Hacker News new | past | comments | ask | show | jobs | submit login
Launch HN: Runops (YC W21) – A better cloud shell for production apps
97 points by andriosr on March 8, 2021 | hide | past | favorite | 23 comments
Hello HN! I'm Andrios, from Runops.io - we're building a proxy to commands you run in the terminal that adds Git, code reviews in Slack, and removes sensitive data from results. It's like the Cloud Shells from GCP/AWS, but with more features and using your local zsh/bash terminal.

You run an AWS CLI command in the terminal and it goes to Runops instead of AWS. Runops adds the command to Git and gets peer reviews (when required) in Slack before sending it to AWS. After it runs, we deliver the results back in the terminal, but with all sensitive data masked. It works for AWS, Kubernetes, databases, and others.

I was leading the Infra team at a Fintech (pismo.io/en), and we wanted to give autonomy to all developers in production. But we couldn’t give them direct access due to compliance requirements. The solution was to have a small number of people (my team) with "full access" to production systems. Engineers would ask us when they needed to run one-off scripts in production. Our goal was to deliver automations so that other teams wouldn't need to ask us to do things. We would build a way for them to do it with compliance, security, and reliability.

It didn't work. We were spending 80% of the time processing the queue of requests, and 20% building automations. The backlog was always increasing, and the team was burning out. Engineers were not happy as their requests took a long time to process and clients were angry at them.

But some nice automations came out of that. For instance: we needed to review ad-hoc prod database reads to avoid bad queries. So we built a Jenkins pipeline that ran SQL queries from Git after code review using Flyway. Any engineer could run queries in prod, leaving traces on who did it, reviews, when it happened, and why, for every query.

When talking to friends at similar companies, I saw the problem was even worse. Some of them weren't trying to automate, they already had dedicated people for running these scripts, i.e., an ops team. I knew there was a better way, so I set out to build it. I quit this job mid last year, with about 8 months' worth of savings to make this work before I'd need to find a job again. It was tough in the beginning, as I’m an engineer and had to learn sales, marketing and product management on the job, but after getting the first few customers things started improving.

The goal for Runops is to let any engineer run anything in production as if they had full access, automating as much as possible of security and compliance. When human interaction is needed, we make it synchronous using Slack. Now, instead of having a single team as a bottleneck, you can have everyone do things in production. Centralizing teams with most of the access to AWS, Kubernetes, and databases is bad.
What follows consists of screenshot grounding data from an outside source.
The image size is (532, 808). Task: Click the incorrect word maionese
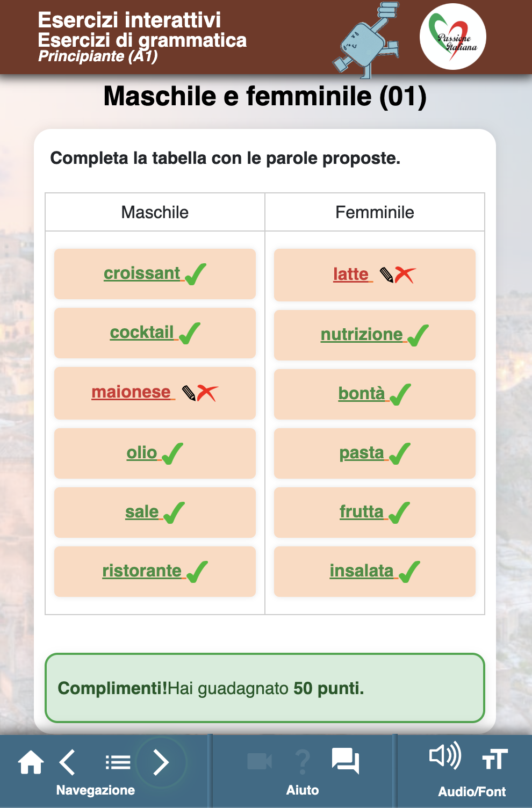[131, 392]
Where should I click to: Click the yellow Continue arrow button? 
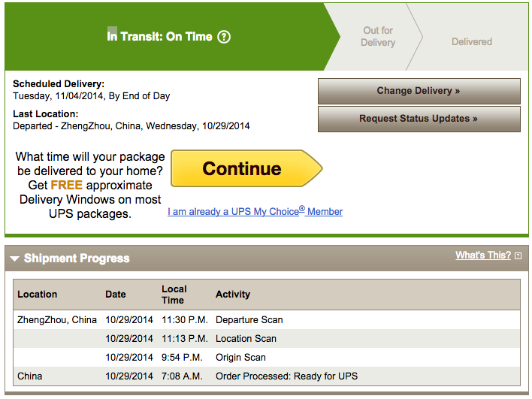tap(246, 168)
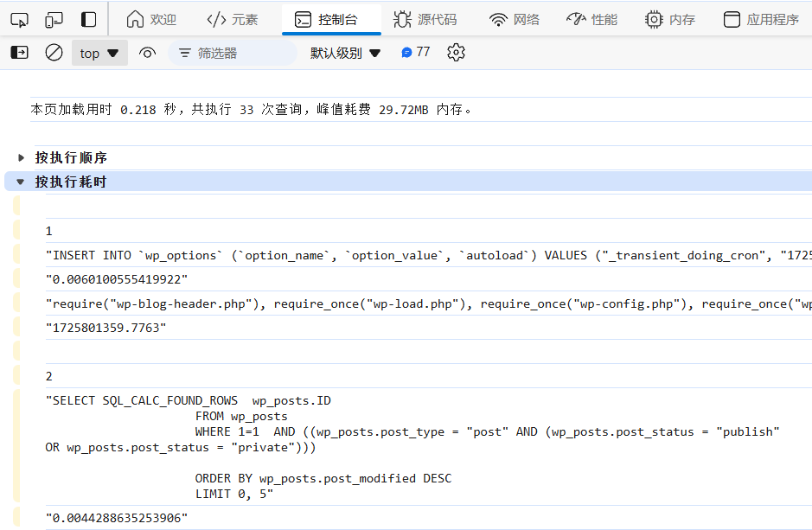Open the 默认级别 log level dropdown
This screenshot has width=812, height=530.
(345, 53)
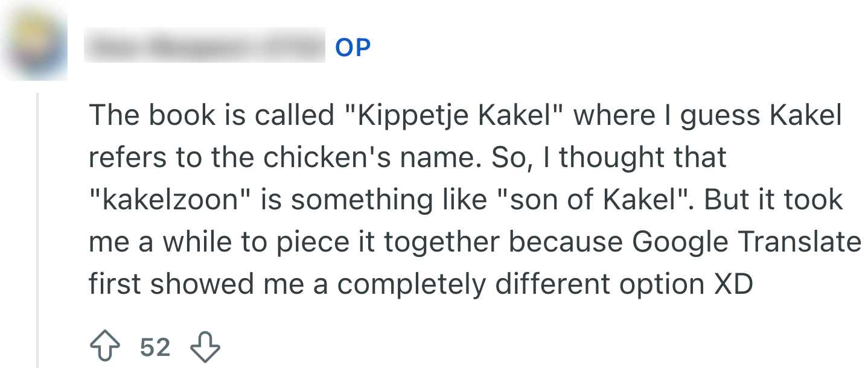Downvote the Kippetje Kakel comment
Image resolution: width=868 pixels, height=368 pixels.
205,348
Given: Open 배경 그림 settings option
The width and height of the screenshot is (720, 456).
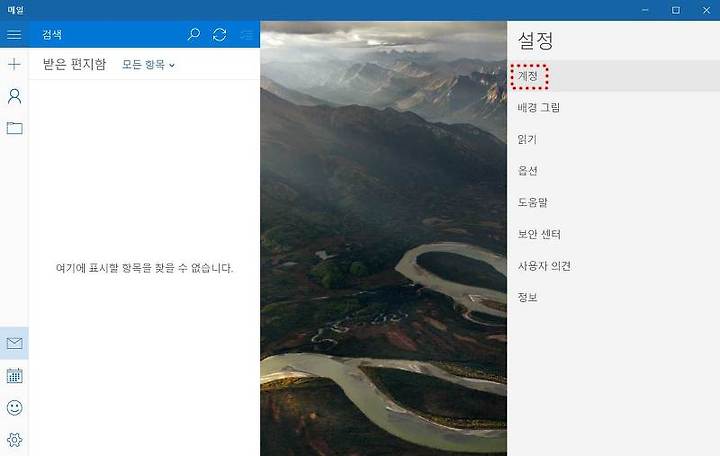Looking at the screenshot, I should click(539, 107).
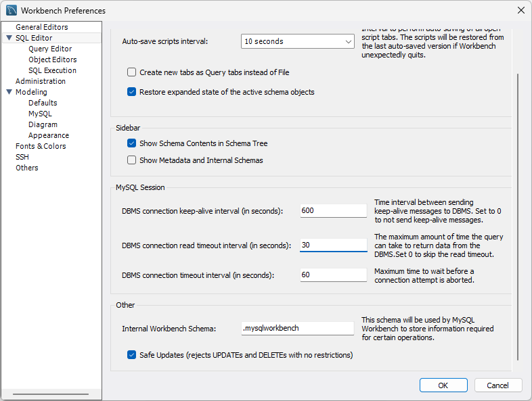532x401 pixels.
Task: Click the Cancel button
Action: click(x=497, y=385)
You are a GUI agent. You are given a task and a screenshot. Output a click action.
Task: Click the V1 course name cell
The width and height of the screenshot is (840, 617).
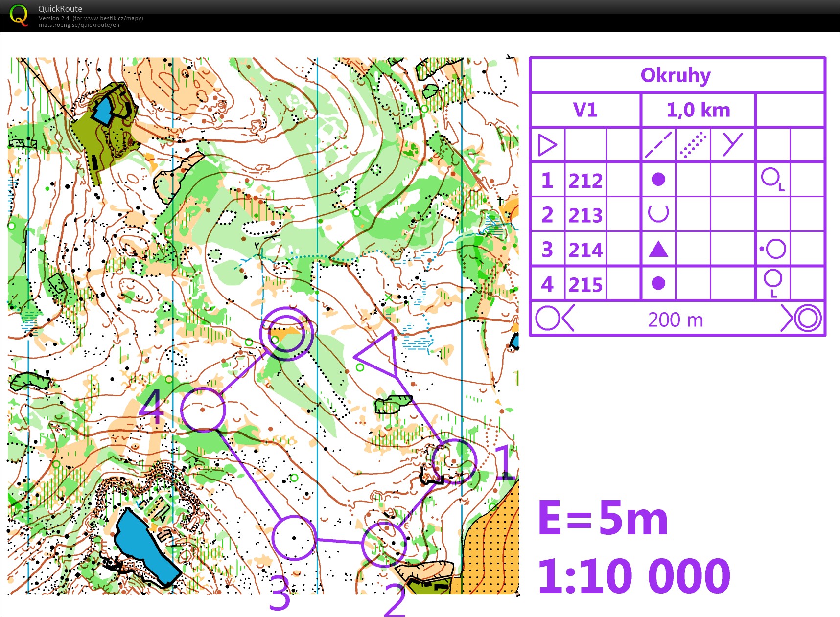(x=585, y=110)
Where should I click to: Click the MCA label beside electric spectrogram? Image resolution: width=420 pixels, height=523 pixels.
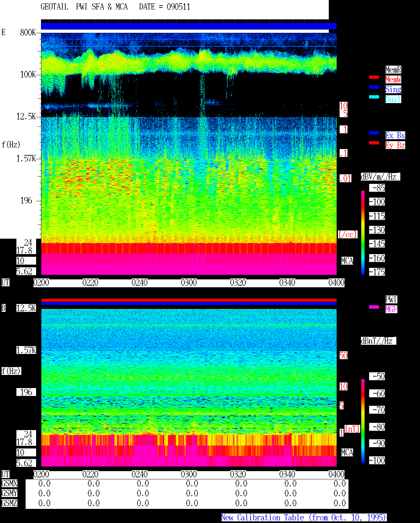pyautogui.click(x=347, y=261)
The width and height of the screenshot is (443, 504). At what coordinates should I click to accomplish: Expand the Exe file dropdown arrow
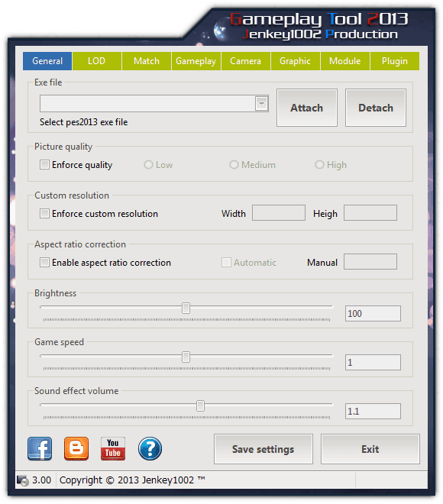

It makes for slow Change Management processes using Jira or other tools with manual executions at the end. Runops let’s you add quick reviews from experts (Infra, DBA, security, etc), and automates executions.

The primary interface is a CLI, where you run scripts that goes from SQL queries to kubectl exec and AWS CLI commands. We don't create new abstractions, you use the same commands and docs available, we just proxy them. A nice benefit is replacing VPNs and the 10 client tools/credentials you would need today. We also support templates for custom actions in a bunch of languages.

We built it using Github Actions for executing commands. We store configurations and credentials as Actions Secrets and they get injected when a command requires them. It's nice because we can run anything that goes in a Docker container in <15 seconds. We have plans to improve it beyond Actions by creating a real-time proxy. That will enable a REPL-like experience. Runops doesn't have a web interface, this is on purpose, we don't want to be one more tool engineers have to learn. Most interactions happen with our CLI or Slack. We have a simple admin UI in Retool.

We do everything using Lisp. The CLI uses Clojurescript; the REST API uses Clojure. It's great to have the same language everywhere, and Lisp is also a fantastic advantage.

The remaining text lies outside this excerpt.